Challenge » Copy each of the rows below word for word, changing nothing.

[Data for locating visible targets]
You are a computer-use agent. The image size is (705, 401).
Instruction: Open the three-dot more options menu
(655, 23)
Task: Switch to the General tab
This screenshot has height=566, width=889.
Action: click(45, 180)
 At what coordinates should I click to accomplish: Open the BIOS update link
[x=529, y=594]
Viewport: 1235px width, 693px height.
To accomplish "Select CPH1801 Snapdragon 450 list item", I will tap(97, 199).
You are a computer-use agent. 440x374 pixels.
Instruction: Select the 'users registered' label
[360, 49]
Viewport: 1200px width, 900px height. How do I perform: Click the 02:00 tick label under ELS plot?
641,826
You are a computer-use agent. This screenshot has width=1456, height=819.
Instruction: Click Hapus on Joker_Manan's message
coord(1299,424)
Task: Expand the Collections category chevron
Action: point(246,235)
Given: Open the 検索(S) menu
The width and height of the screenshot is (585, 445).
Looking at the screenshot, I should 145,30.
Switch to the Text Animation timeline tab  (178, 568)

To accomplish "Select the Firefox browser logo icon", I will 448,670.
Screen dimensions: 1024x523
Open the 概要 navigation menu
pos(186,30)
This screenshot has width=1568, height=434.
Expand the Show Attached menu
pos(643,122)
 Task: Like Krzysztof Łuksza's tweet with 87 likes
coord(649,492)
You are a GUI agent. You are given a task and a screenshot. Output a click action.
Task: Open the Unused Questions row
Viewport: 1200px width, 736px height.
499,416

Finished exercise »
You are a computer-use agent. The image size is (705, 401).
Instruction: Open the three-dot more options menu
(655, 23)
Task: Switch to the General tab
This screenshot has height=566, width=889.
Action: click(45, 180)
 At what coordinates should I click to accomplish: Open the BIOS update link
[x=529, y=594]
Viewport: 1235px width, 693px height.
To accomplish "Select CPH1801 Snapdragon 450 list item", I will tap(97, 199).
You are a computer-use agent. 440x374 pixels.
Instruction: Select the 'users registered' label
[360, 49]
Viewport: 1200px width, 900px height. How do I perform: Click the 02:00 tick label under ELS plot?
641,826
You are a computer-use agent. This screenshot has width=1456, height=819.
Instruction: Click Hapus on Joker_Manan's message
coord(1299,424)
Task: Expand the Collections category chevron
Action: point(246,235)
Given: Open the 検索(S) menu
The width and height of the screenshot is (585, 445).
Looking at the screenshot, I should 145,30.
Switch to the Text Animation timeline tab  (178, 568)

To accomplish "Select the Firefox browser logo icon", I will 448,670.
Screen dimensions: 1024x523
Open the 概要 navigation menu
pos(186,30)
This screenshot has width=1568, height=434.
Expand the Show Attached menu
pos(643,122)
 Task: Like Krzysztof Łuksza's tweet with 87 likes
coord(649,492)
You are a GUI agent. You are given a task and a screenshot. Output a click action.
Task: Open the Unused Questions row
Viewport: 1200px width, 736px height.
499,416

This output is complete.